The origins of Crooked Flower go all the way back to when Daniel Erik, age four, visited the home studio of St. Louis songwriter and guitarist Dan Ingberman. Inspired by the array of instruments and recording equipment, Erik took up the guitar and was already giving concerts by the first grade. In 2011, age eighteen, Erik moved to Berkeley, California, where Ingberman was then teaching and the two musicians began playing together. 

Three years later, they recruited drummer Patrick Shields and singer, guitarist, and keyboardist Angelina Dang who had already established herself as an R&B singer. Since then, Crooked Flower has recorded three albums at Green Day's Jingletown Studios in Oakland.

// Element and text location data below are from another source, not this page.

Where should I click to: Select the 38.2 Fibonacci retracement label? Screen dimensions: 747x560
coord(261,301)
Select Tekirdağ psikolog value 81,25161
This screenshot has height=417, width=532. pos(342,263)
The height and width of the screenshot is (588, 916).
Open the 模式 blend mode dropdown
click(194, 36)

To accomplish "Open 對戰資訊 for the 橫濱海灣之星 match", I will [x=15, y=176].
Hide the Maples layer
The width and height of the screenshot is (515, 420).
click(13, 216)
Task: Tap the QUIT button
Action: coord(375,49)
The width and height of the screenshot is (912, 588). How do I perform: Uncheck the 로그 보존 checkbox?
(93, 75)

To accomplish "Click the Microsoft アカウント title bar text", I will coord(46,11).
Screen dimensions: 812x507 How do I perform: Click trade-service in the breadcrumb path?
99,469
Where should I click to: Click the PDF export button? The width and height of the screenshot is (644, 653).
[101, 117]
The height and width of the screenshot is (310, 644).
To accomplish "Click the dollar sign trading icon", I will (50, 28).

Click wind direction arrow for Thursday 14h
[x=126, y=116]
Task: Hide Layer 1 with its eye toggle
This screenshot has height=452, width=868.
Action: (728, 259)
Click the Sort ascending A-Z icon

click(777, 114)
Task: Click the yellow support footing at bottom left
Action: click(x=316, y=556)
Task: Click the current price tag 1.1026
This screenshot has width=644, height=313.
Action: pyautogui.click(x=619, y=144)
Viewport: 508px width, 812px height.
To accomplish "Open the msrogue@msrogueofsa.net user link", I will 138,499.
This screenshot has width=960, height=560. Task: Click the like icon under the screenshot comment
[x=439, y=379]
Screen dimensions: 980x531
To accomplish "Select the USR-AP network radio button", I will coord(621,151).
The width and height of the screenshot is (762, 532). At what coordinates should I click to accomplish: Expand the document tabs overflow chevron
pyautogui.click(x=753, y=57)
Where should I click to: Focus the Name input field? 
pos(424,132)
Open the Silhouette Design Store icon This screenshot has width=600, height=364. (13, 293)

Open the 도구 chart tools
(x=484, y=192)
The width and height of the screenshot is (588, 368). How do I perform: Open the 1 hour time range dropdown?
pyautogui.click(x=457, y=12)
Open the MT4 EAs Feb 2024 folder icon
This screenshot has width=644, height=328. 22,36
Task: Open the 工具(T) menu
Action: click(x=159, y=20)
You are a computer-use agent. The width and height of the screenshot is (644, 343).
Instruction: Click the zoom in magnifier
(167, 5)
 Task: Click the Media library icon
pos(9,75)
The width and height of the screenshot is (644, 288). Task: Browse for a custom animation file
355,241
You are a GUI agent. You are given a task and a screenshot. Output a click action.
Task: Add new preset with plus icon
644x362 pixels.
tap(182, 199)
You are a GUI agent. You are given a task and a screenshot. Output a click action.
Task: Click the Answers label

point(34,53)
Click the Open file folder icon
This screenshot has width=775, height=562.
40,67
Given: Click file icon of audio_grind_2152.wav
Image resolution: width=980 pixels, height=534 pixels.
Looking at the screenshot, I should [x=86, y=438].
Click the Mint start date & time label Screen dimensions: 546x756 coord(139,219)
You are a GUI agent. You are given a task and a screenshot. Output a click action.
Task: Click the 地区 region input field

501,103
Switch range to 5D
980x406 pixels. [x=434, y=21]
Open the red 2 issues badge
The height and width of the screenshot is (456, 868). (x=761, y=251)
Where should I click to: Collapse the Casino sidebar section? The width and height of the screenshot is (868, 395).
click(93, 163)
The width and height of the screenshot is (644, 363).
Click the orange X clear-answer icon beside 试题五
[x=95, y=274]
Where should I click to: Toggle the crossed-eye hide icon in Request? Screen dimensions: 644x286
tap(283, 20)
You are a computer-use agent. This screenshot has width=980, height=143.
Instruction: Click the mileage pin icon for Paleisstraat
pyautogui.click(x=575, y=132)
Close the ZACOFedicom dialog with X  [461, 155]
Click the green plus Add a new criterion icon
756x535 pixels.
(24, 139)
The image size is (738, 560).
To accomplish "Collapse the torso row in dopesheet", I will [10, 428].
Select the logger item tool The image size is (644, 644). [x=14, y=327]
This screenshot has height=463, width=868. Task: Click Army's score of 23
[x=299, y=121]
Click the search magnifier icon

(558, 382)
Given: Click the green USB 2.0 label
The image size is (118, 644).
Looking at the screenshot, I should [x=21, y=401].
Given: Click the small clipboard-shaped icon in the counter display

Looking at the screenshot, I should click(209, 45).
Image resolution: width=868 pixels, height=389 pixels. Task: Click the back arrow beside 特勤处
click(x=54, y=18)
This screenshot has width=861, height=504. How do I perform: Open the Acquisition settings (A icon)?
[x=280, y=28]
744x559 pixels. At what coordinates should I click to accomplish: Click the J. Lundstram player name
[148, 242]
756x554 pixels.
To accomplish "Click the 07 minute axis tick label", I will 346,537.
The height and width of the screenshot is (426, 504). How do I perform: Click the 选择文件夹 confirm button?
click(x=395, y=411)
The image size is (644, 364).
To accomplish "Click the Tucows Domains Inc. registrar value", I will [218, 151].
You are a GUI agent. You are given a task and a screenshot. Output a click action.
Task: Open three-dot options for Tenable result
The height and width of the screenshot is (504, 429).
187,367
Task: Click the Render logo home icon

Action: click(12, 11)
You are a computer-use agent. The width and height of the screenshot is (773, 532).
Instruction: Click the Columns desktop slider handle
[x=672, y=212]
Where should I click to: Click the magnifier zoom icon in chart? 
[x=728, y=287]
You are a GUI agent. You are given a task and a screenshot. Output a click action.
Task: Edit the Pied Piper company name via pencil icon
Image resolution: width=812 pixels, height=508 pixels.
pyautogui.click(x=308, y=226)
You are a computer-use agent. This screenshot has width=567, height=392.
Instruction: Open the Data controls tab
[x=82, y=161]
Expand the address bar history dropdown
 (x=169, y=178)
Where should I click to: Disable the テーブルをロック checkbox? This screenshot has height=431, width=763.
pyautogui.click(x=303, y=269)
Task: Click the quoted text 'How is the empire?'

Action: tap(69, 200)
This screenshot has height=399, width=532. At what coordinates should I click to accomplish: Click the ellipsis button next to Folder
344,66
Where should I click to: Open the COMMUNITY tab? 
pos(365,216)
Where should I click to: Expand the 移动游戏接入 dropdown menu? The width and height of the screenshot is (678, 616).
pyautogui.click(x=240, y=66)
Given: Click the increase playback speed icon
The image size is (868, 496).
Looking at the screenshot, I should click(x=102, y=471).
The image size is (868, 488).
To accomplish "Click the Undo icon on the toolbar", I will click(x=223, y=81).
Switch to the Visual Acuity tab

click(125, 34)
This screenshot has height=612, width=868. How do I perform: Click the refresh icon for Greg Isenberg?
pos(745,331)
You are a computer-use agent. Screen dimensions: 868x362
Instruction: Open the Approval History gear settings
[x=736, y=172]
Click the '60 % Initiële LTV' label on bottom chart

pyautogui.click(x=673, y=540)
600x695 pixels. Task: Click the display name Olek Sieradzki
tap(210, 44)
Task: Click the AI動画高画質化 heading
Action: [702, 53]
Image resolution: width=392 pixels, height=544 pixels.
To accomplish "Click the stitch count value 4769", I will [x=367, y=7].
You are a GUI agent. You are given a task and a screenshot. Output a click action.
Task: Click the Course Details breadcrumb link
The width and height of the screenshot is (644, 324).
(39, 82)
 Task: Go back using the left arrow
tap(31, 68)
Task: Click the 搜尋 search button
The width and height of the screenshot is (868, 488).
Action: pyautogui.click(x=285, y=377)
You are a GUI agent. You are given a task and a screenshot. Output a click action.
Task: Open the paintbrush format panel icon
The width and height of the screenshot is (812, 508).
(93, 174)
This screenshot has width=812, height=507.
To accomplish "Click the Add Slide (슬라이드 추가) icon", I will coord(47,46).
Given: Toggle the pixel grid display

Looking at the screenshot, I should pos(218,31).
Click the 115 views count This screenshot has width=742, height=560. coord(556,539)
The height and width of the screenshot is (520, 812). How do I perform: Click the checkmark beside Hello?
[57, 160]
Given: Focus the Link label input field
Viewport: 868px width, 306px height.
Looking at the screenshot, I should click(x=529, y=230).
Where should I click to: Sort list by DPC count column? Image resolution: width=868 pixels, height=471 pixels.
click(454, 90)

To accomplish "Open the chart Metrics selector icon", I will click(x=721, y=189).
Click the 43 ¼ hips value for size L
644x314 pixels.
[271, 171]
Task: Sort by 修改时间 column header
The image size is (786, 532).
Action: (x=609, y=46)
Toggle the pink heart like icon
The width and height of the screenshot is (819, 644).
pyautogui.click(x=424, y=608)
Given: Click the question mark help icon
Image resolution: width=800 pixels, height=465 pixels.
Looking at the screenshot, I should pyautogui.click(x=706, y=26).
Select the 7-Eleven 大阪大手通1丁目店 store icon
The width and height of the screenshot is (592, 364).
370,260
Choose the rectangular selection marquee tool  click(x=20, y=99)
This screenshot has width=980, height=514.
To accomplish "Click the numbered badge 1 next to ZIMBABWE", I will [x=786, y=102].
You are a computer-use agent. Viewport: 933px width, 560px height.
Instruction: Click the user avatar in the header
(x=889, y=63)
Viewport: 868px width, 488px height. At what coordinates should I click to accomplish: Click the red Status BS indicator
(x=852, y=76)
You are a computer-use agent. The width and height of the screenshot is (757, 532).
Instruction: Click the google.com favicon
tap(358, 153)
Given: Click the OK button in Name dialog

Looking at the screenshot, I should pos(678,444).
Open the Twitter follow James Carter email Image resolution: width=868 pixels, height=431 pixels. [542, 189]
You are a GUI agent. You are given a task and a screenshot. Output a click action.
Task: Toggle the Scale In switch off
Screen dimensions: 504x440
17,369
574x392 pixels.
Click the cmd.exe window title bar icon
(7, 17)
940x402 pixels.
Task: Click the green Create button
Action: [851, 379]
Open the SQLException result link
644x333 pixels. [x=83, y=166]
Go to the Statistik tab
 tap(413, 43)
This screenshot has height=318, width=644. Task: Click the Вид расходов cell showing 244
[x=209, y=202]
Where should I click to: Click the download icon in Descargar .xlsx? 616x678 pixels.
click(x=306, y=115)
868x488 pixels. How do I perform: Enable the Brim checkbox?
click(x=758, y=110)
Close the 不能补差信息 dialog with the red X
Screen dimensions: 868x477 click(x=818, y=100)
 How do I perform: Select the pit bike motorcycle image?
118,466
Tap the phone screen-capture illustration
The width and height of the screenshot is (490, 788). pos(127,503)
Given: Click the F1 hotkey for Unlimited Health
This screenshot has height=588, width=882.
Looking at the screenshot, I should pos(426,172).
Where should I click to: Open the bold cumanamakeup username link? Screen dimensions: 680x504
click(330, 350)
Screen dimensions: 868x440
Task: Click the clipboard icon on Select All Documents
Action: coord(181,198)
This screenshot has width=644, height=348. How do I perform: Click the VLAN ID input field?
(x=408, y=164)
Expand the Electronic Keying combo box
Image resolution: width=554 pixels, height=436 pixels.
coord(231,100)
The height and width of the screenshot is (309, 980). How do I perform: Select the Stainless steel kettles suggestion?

The music video (above) is for the song “Around and Around,” a single from their upcoming album due in April.  It begins with Dang, her straight orange hair bracketed by headphones, superimposed over a tunneling, kaleidoscopic back drop. The rest of the band appears behind her as she begins singing, her previous smile betraying what the song is going to be about:

You left me all alone / Left me sitting by the side of the road,” she sings. “You made me laugh / But you mad me cry / Made me feel like I was going to die…”

The music of the song is quirky, chirpy, and catchy while the lyrics continue to express anguish: “Baby, I just can’t take it no more / Oh, baby, I just can’t fake it no more…” Heavy lyrics for such a fun song.

The video soon morphs into a tapestry of Dang surrounded by her various bandmates in a recording studio. Their images blend with time lapsed train tunnels, amorphous, gelatinous tubing, hyper blue lightning, and a slow, iridescent rain of fireworks, among other random things. It looks cool as shit actually.

“Around and Around” contains a psychedelic slowed-down, Robert Smith-ish bridge. A cascade of dollar bills surrounds Dang’s face. The way she then sings to the camera with brows raised, intense eyes glaring as her lips make a sexy snarl causes me to believe that this song (or this part of it anyway) is actually directed at someone she personally knows. The money is now aflame. “That job of yours ain’t gonna make you rich / Yeah, that sucks and you’re a bitch…Bitch, bitch, BITCH!” 

The song regains its original pace and feel-good rhythm. She’s vindicated and loving it. Or grooving out to it anyway. No sweeter revenge than a song this good.